In deze zaak heeft eiser beroep ingesteld tegen het besluit van het college van burgemeester en wethouders van de gemeente Oisterwijk, dat op 11 februari 2020 is genomen naar aanleiding van een verzoek om informatie op grond van de Wet openbaarheid van bestuur (Wob). Eiser had verzocht om de aanstellingsbrief van een gemeenteambtenaar, welke brief door het college in geanonimiseerde vorm is verstrekt. De rechtbank heeft op 15 februari 2021 uitspraak gedaan in deze zaak, waarbij het beroep van eiser ongegrond is verklaard.
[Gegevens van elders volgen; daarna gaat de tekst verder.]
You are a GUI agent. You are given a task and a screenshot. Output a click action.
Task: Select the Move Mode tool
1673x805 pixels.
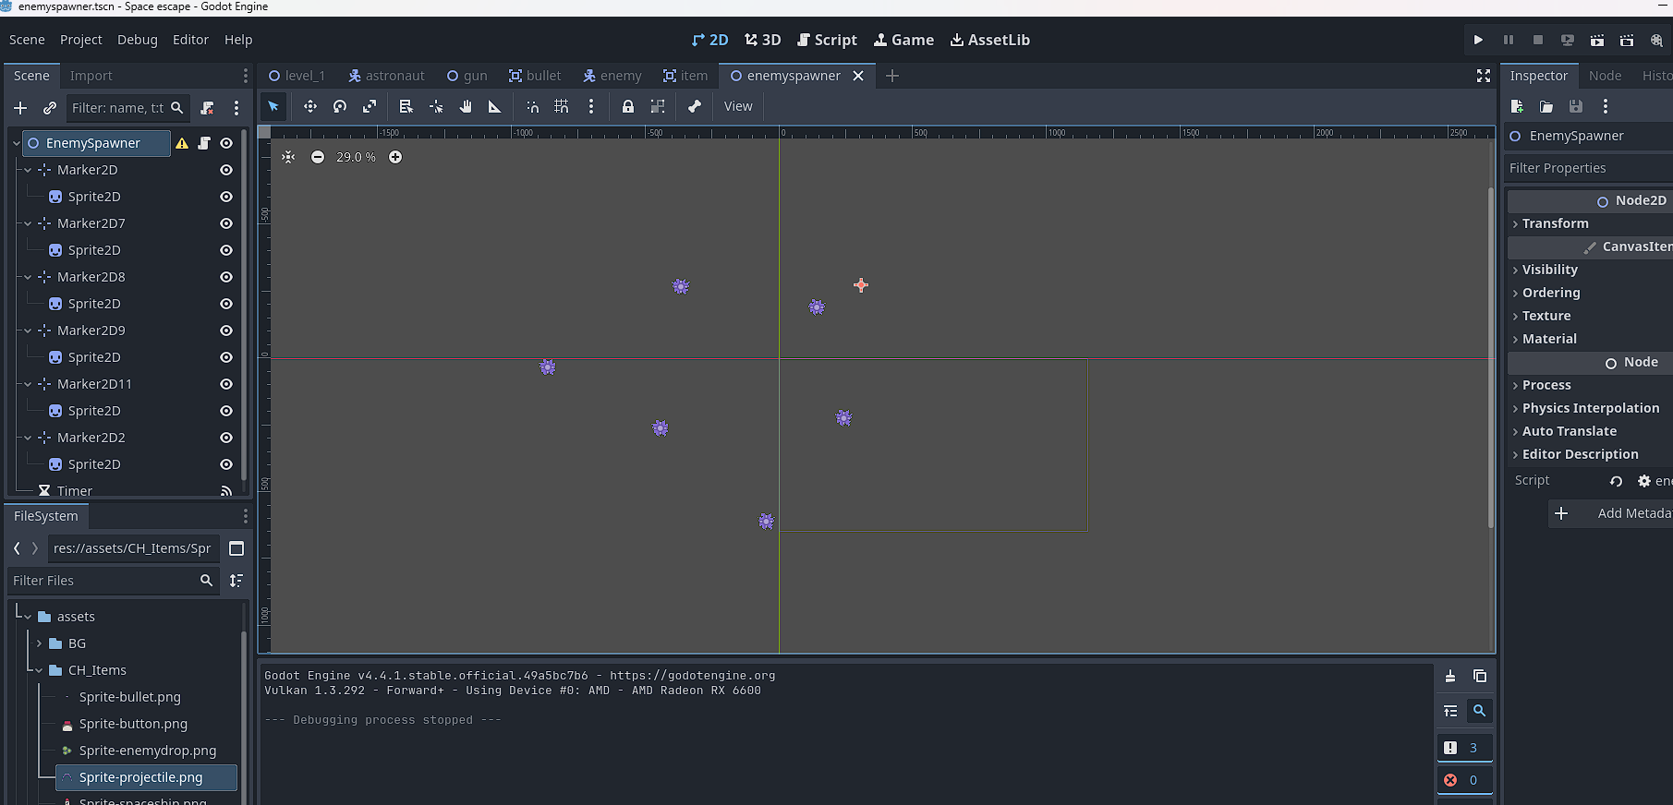click(x=310, y=107)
De rechtbank heeft vastgesteld dat het college op 22 april 2020 een verzoek om geheimhouding van een stuk heeft gehonoreerd, maar dat eiser toestemming heeft gegeven om op basis van dat stuk uitspraak te doen. Tijdens de zitting op 5 januari 2021 heeft eiser zijn beroep toegelicht, waarbij hij vooral vraagtekens heeft gesteld bij de identiteit van de aangestelde persoon. Het college heeft bevestigd dat er geen twijfel bestaat over de identiteit van de ambtenaar, maar dat er verschillende schrijfwijzen van de naam worden gehanteerd.
De rechtbank concludeert dat het college met het openbaar maken van de aanstellingsbrief op geanonimiseerde wijze heeft voldaan aan het Wob-verzoek van eiser. De rechtbank heeft geen aanleiding gezien om het bestreden besluit te vernietigen, ondanks een onjuiste verwijzing in het besluit. Eiser heeft geen recht op een proceskostenveroordeling, en de rechtbank heeft de uitspraak openbaar gemaakt door middel van geanonimiseerde publicatie.